Three years in the making, the eagerly anticipated collection chronicling the first two years of Fontomas is finally available. Containing over 75 typefaces which were originally available as free fonts, the library spans a wide range of eclectic styles. All profits from the $40 CD will be donated to a childrens project by the international humanitarian organisation World Vision.
Fontomas, Dirk Uhlenbrock’s “masked wonder” alter ego, is named after the gentleman thief Fantomas, the popular anti-hero of French cinema and literature. During its first year the website followed the format of a magazine or TV serial, as each week saw the release of another new free font. Those fonts — typographic experiments designed by either Dirk himself or contributors — had the life-span of exactly a week: they disappeared after 7 days.
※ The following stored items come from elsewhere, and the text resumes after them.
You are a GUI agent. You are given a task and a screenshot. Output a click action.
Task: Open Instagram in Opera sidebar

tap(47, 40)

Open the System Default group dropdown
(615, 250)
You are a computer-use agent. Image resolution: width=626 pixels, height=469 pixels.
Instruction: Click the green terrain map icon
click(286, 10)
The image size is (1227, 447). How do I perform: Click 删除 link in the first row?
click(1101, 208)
The second year saw the addition of ten more typefaces.
Why offer his work at no cost? Dirk’s explanation is pretty straightforward: he likes to see his fonts in use. He finds it interesting to discover what other people do with them and which places they go to. Giving stuff away is an effective way to get in contact with the world behind the confinement of one’s office. Also, creating fonts is a lot of fun for him. Dirk designs them mainly in his spare time, as a way to relax. Most of the free ones are “experiments” and were made without a specific reason nor in a specific order. He just started with an idea and explored where the alphabet could go.
A font a week is a lot, even if they were not all created by Dirk himself. There were some critical moments of course. Accient, for instance, was made in a hurry, something like three hours. Most of the time he tried to be one week ahead of the release date with the faces. The submissions were a great help, as they allowed Dirk to work on his own creations and design the website.
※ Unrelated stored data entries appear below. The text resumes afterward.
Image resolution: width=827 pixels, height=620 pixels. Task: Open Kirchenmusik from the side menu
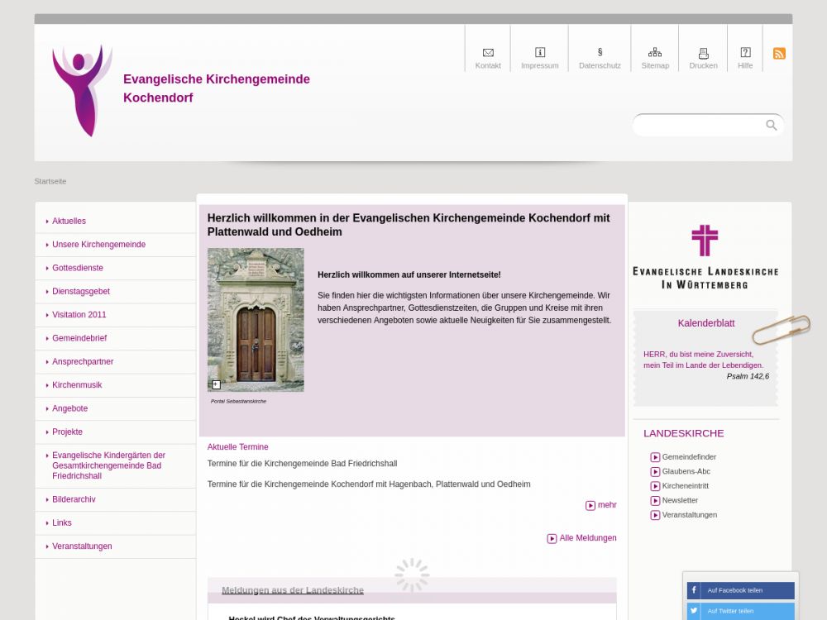[77, 385]
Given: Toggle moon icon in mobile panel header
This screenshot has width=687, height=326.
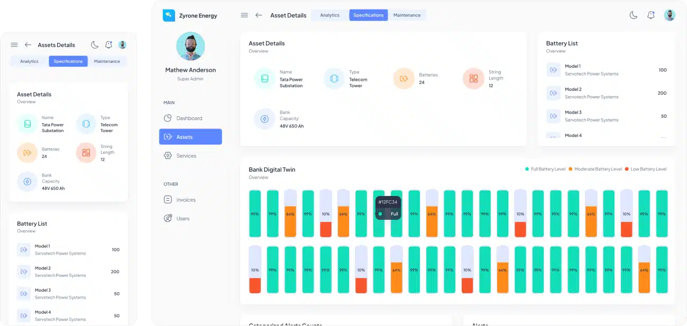Looking at the screenshot, I should 95,45.
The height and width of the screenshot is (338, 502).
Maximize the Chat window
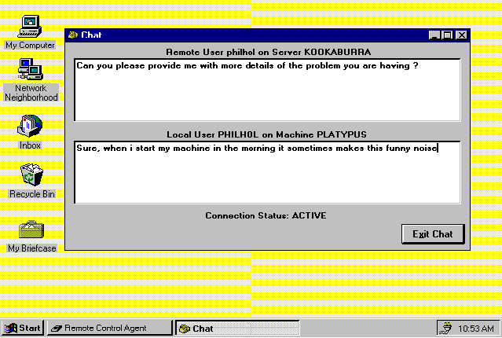[x=447, y=35]
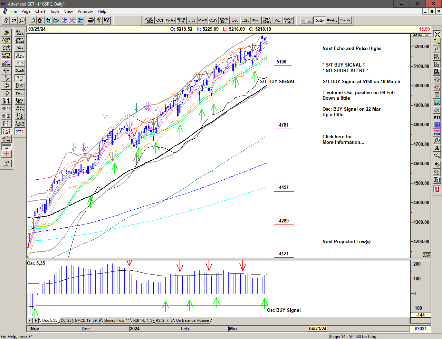
Task: Click the RESET chart button icon
Action: pos(6,48)
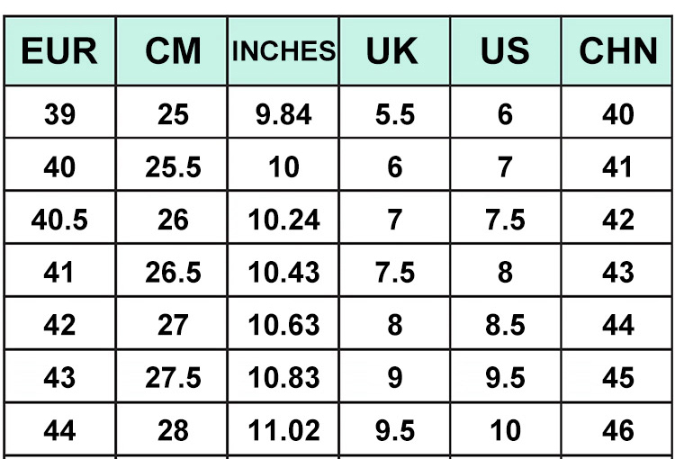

Giving away fonts for free can be viewed from both a positive and a negative angle. You can look at it with a punk attitude and hope that people will be inspired to design their own fonts. On the other hand, one may argue that the perceived value of digital typefaces is diminished in the process and this makes it harder for commercial foundries to sell their fonts.
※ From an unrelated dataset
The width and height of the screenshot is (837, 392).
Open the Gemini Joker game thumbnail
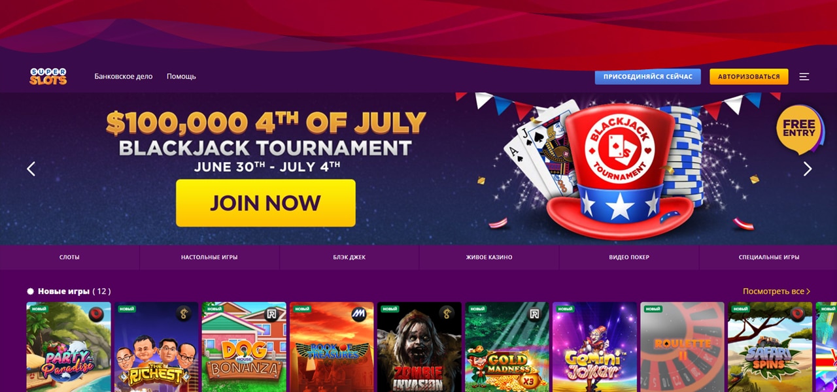[594, 347]
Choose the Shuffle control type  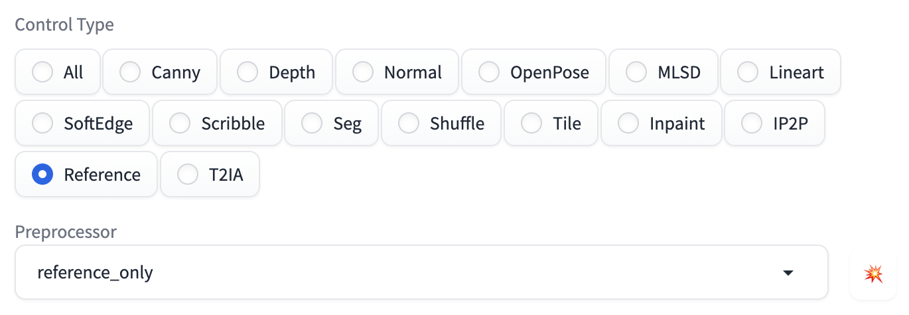(409, 123)
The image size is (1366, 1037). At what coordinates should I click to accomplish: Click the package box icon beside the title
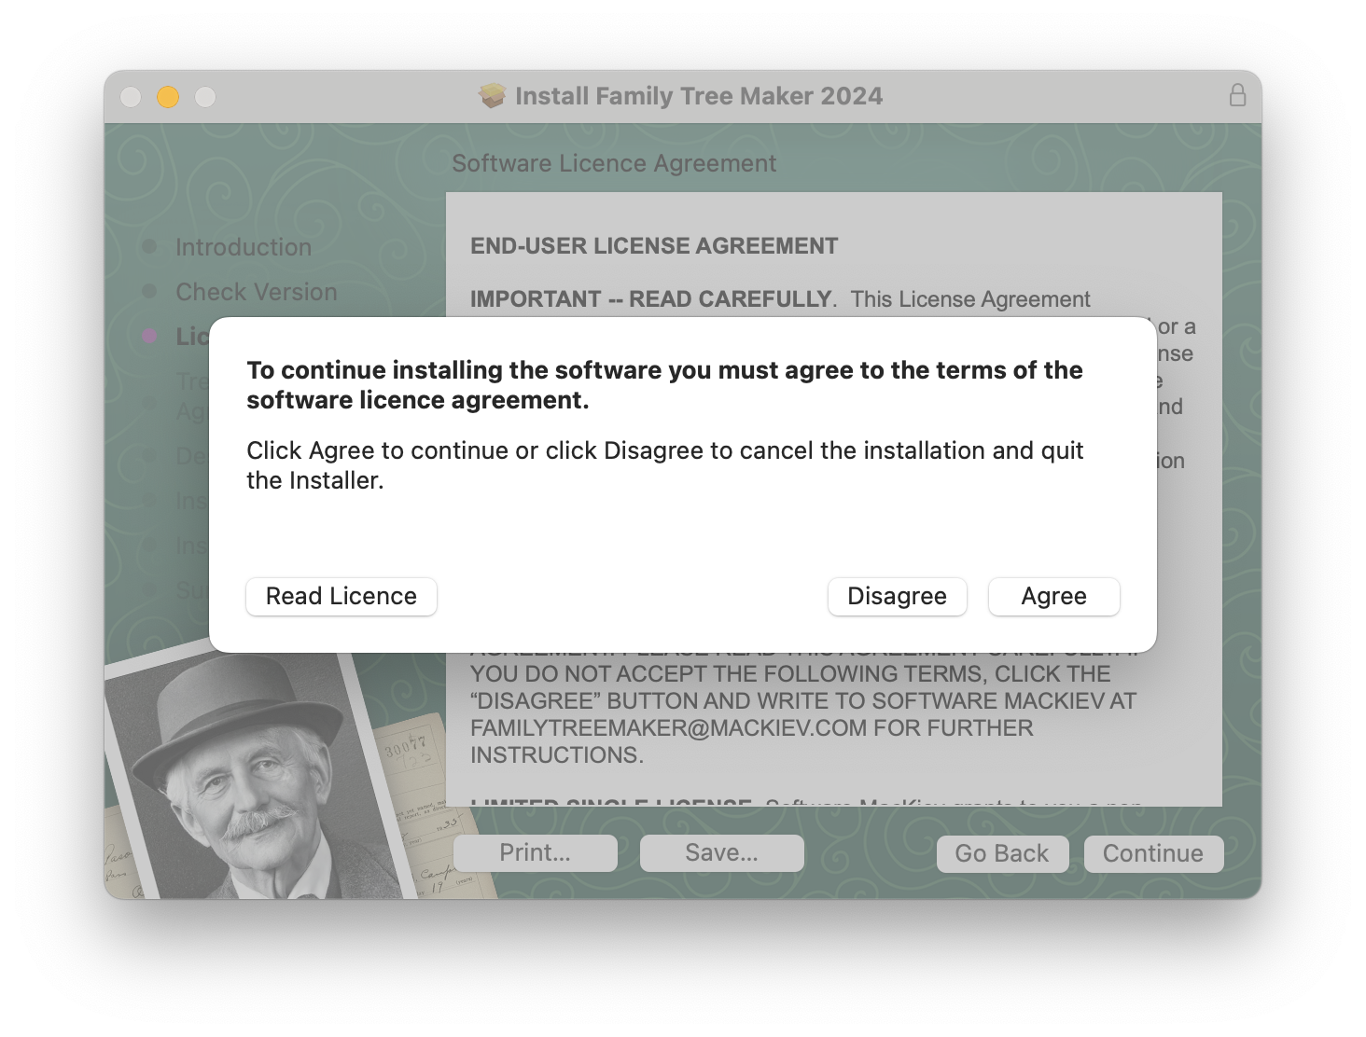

Dirk thinks there is a distinct line between the amateurish way of playing with type and the work of a pro. The fonts that were given away for free were incomplete and untested, they lacked on perfection on many levels. They were made with and for fun, but maybe someone else could use them for a project. He doesn’t think that their existence really threatens the commercial font business. On the other hand, he’s been asked to expand and rework three of the original Fontomas fonts: Swisz was selected by Swiss magazine Massiv; Goal will be exclusive with an Italian magazine until August 2005; and Kazoo, featured in a TV campaign by the German music channel Viva TV. They are available at his own foundry now because he put extra hours of work into them. It became less “fun”, more serious, so now you’ve got to pay to license these versions.